Equations and Graphs

- Let’s write an equation for a parabola.

### Problem 1

Classify the graph of the equation \(x^2+y^2-8x+4y=29\).

circle

exponential curve

line

parabola

### Problem 2

Write an equation that states \((x,y)\) is the same distance from \((4,1)\) as it is from the \(x\)-axis.

### Problem 3

Select **all** equations which describe the parabola with focus \((\text- 1,\text- 7)\) and directrix \(y=3\).

\((x-1)^2+(y-7)^2=(y+3)^2\)

\((x+1)^2+(y+7)^2=(y-3)^2\)

\(y=\text{-}20(x+1)^2-2\)

\(y=\text{-}20(x+1)^2+2\)

\(y=\text{-}\frac{1}{20}(x+1)^2-2\)

\(y=\text{-}\frac{1}{20}(x+1)^2+2\)

### Problem 4

Parabola A and parabola B both have the \(x\)-axis as the directrix. Parabola A has its focus at \((3,2)\) and parabola B has its focus at \((5,4)\). Select **all** true statements.

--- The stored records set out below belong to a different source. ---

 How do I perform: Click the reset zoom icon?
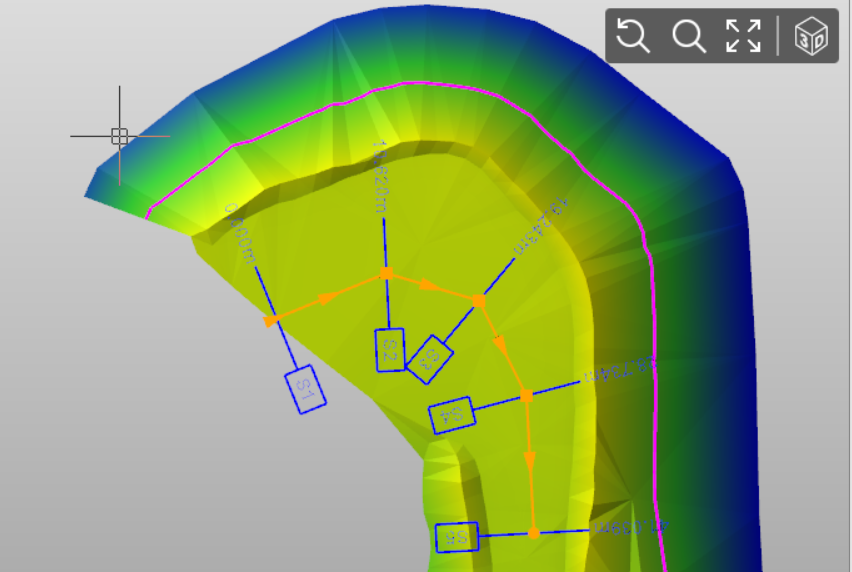click(x=633, y=37)
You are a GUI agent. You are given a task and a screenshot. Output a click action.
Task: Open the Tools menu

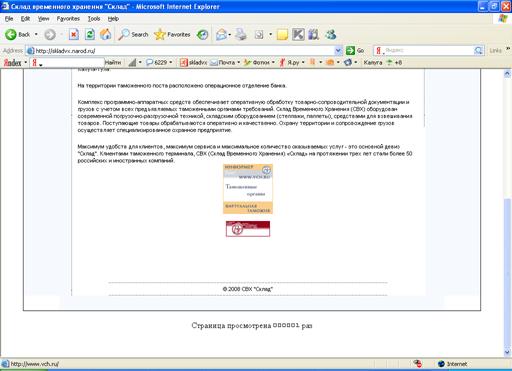pos(94,19)
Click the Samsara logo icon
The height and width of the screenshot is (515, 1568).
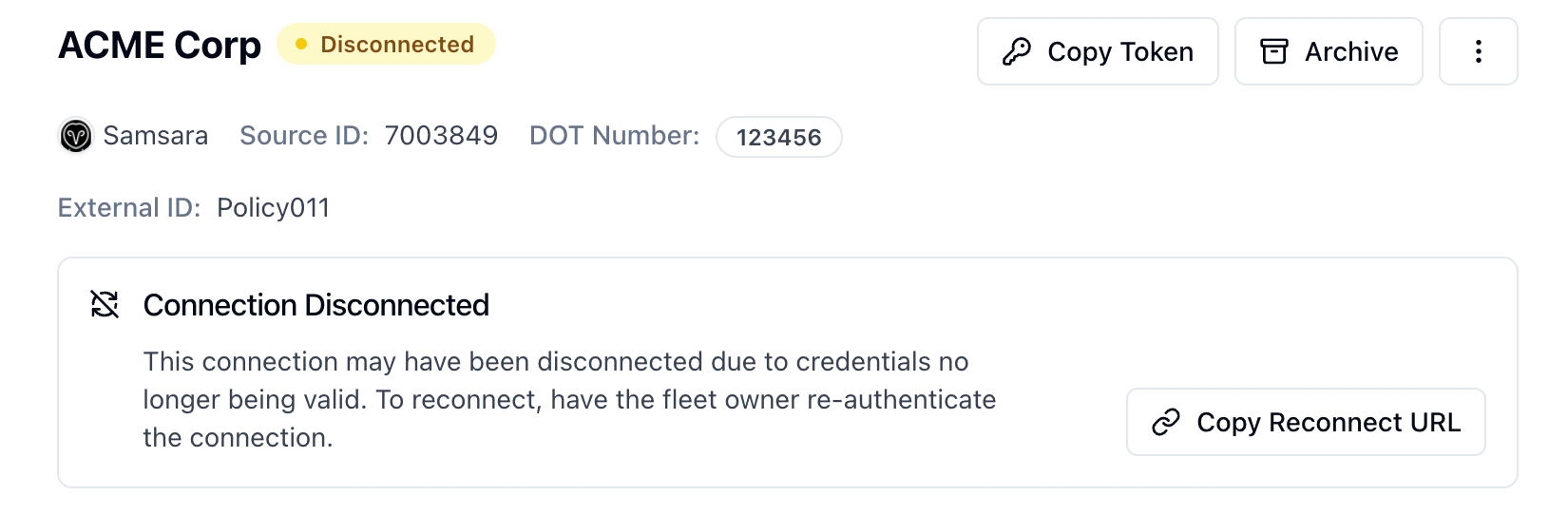(76, 136)
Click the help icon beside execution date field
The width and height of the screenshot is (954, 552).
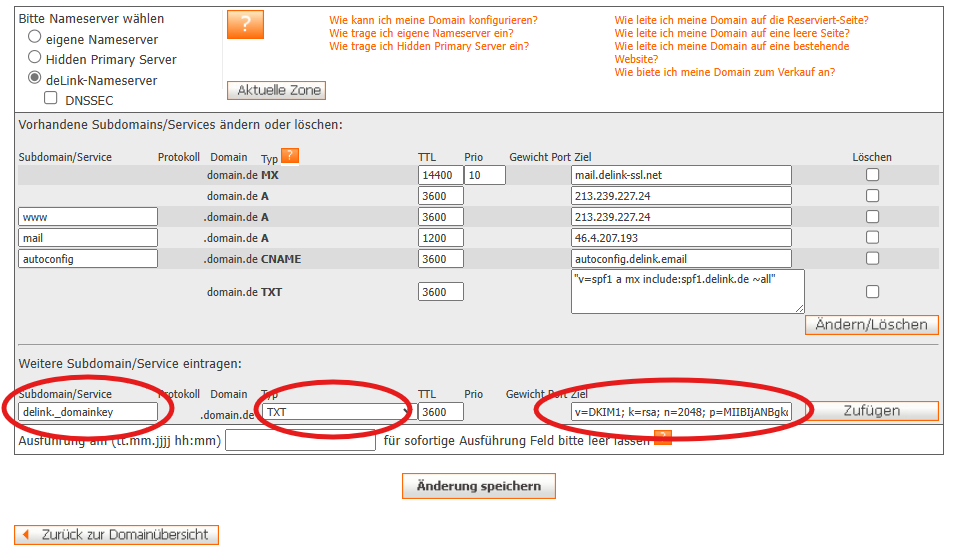[x=662, y=438]
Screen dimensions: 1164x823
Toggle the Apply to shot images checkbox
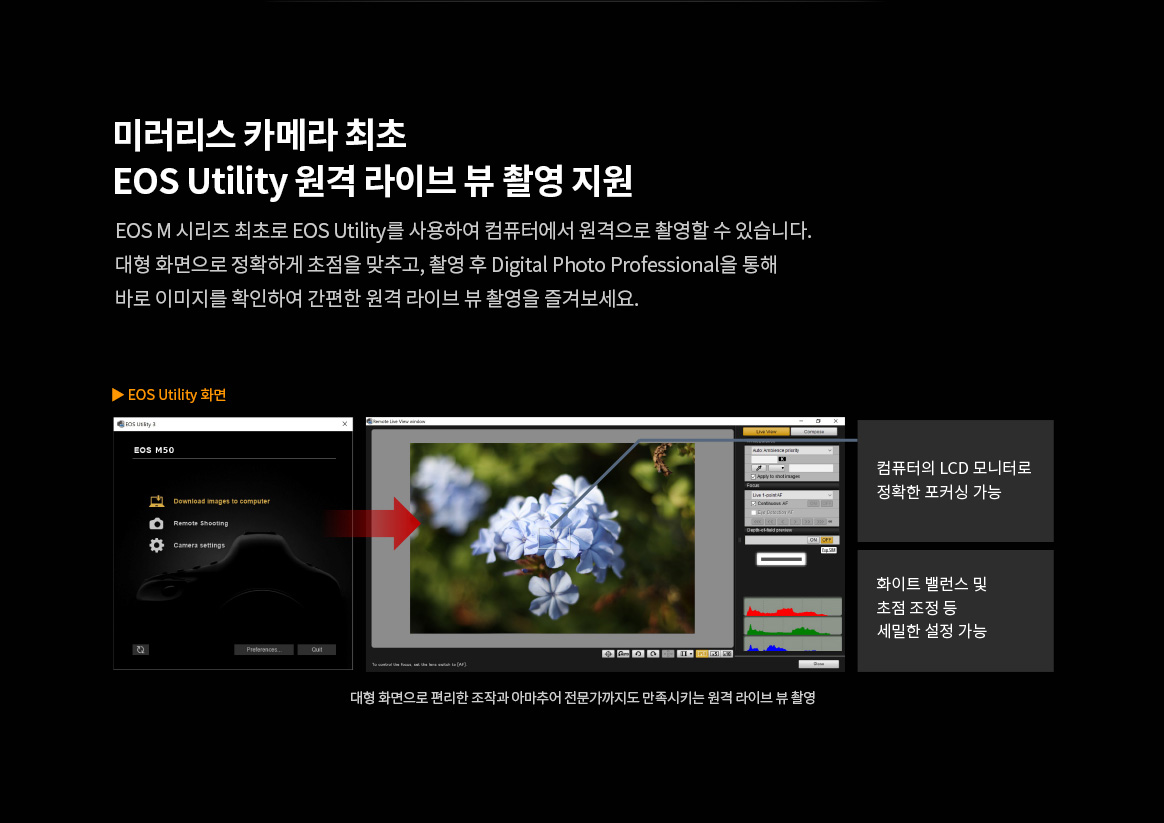(753, 477)
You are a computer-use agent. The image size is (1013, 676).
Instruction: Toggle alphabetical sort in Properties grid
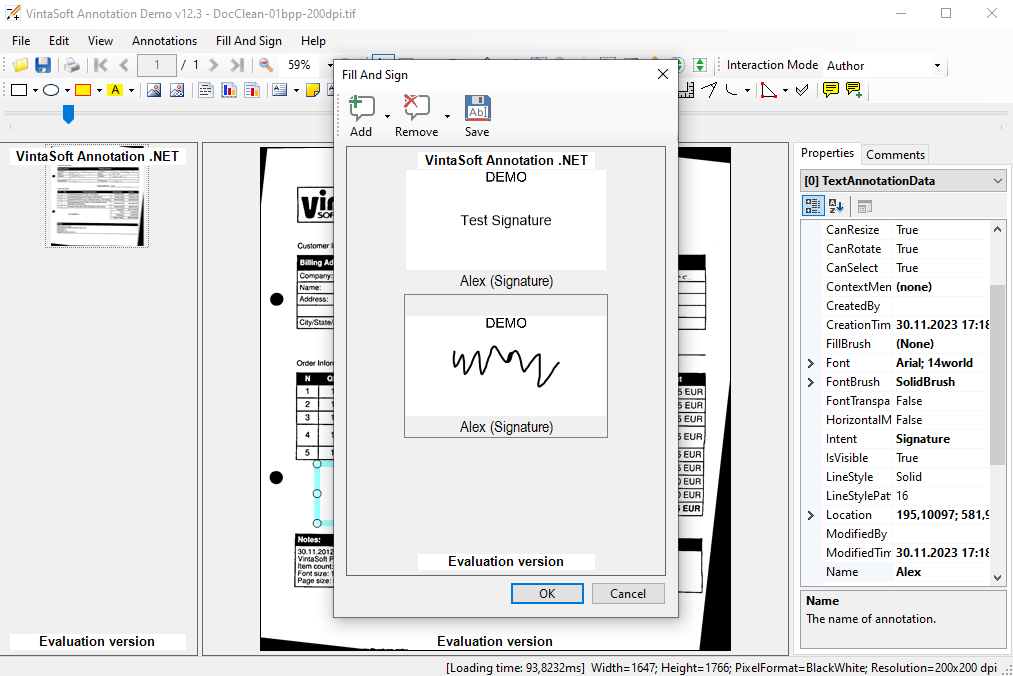click(836, 206)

Parabola A is wider than parabola B.

Parabola B is wider than parabola A.

The parabolas have the same line of symmetry.

The line of symmetry of parabola A is to the right of that of parabola B.

The line of symmetry of parabola B is to the right of that of parabola A.

### Problem 5

A parabola has focus \((5,1)\) and directrix \(y = \text{-}3\). Where is the parabola’s vertex?

### Problem 6

Select the value needed in the box in order for the expression to be a perfect square trinomial**.**

**\(x^2+7x+\boxed{\phantom{3}}\)**

3.5

7

12.25

14.5

### Problem 7

Rewrite each expression as the product of 2 factors.

- \(x^2+3x\)
- \(x^2-6x-7\)
- \(x^2+4x+4\)

### Problem 8

Suppose this two-dimensional figure is rotated 360 degrees using the vertical axis shown. Each small square on the grid represents 1 square inch. What is the volume of the three-dimensional figure?